**GIVEN PASSAGE**
====

"Satanella" and "Le Talisman" question
Posted 05 November 2002 - 12:28 AM
Posted 05 November 2002 - 07:49 AM
Satanella; or Metamorphoses (Choreographic work : Taglioni, P)
Original title: Les métamorphoses. Chor & lib: Paul Taglioni; mus: Peter Ludwig Hertel and Cesare Pugni. First perf: London, Her Majesty's Theatre, Mar 12, 1850.//Perf: Berlin, Königliche Theater, 1852, under title: Satanella; oder Metamorphosen; scen: Gropius.
Beaumont. Complete book of ballets. p 309.
Diable amoureux (Choreographic work : Petipa, J and M after Mazilier)
Original title: Satanilla; ili Liubov' i ad. Chor: Jean and Marius Petipa; mus: François Benoist and Henri Reber; lib: Saint-Georges and Mazilier. First perf: St. Petersburg, Bolshoi Theater, Feb 10, 1848 (O.S.)//Perf: Moscow, Jan 19, 1849 (O.S.)//Revived: St. Petersburg, Oct 18, 1866 (O.S.).
Talisman (Choreographic work : Petipa, M)
Chor: Marius Petipa; mus: Riccardo Drigo; lib: K. A. Tarnovsky and Petipa after the fairy play La fille en l'air; scen: Henrykh Levot, Matvei Shishkov and Mikhail Bocharov; cos: Evgenii Ponomarev. First perf: St. Petersburg, Maryinsky Theater, Jan 25, 1889 (O.S.)
Talisman (Choreographic work : Legat, Nikolai)
Chor: Nikolai Legat; mus: R. Drigo; scen: Orest Allegri; cos: Aleksandr Shervashidze. First perf: St. Petersburg, Maryinsky Theater, Nov 29, 1909.
Ballet scenarios. The talisman.
Beaumont. Complete book of ballets  p 524.

====

**WHAT YOU NEED TO DO**
Reproduce the section of the ballet listings above unchanged, beginning at "Diable amoureux (Choreographic" and stopping after "18, 1866 (O.S.).".

**EXTRACTED MATERIAL**
====

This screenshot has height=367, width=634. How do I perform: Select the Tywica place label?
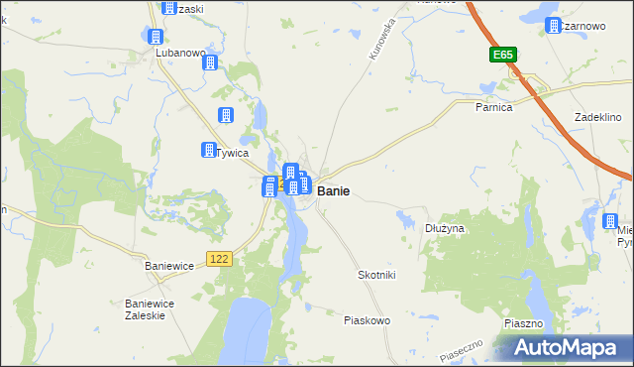pos(232,154)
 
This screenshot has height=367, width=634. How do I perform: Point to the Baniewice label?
pos(170,267)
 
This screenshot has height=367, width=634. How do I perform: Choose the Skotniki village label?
pos(376,275)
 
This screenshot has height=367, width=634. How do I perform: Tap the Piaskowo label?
pos(367,320)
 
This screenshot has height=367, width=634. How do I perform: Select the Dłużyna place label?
pos(445,228)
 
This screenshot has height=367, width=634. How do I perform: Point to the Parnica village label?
pos(492,107)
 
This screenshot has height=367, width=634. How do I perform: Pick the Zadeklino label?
pos(597,117)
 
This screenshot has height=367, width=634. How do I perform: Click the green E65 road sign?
pos(502,57)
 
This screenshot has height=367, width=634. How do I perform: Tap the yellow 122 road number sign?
pos(220,258)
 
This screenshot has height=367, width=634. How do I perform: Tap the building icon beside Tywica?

====

**WRITTEN ANSWER**
Diable amoureux (Choreographic work : Petipa, J and M after Mazilier)
Original title: Satanilla; ili Liubov' i ad. Chor: Jean and Marius Petipa; mus: François Benoist and Henri Reber; lib: Saint-Georges and Mazilier. First perf: St. Petersburg, Bolshoi Theater, Feb 10, 1848 (O.S.)//Perf: Moscow, Jan 19, 1849 (O.S.)//Revived: St. Petersburg, Oct 18, 1866 (O.S.).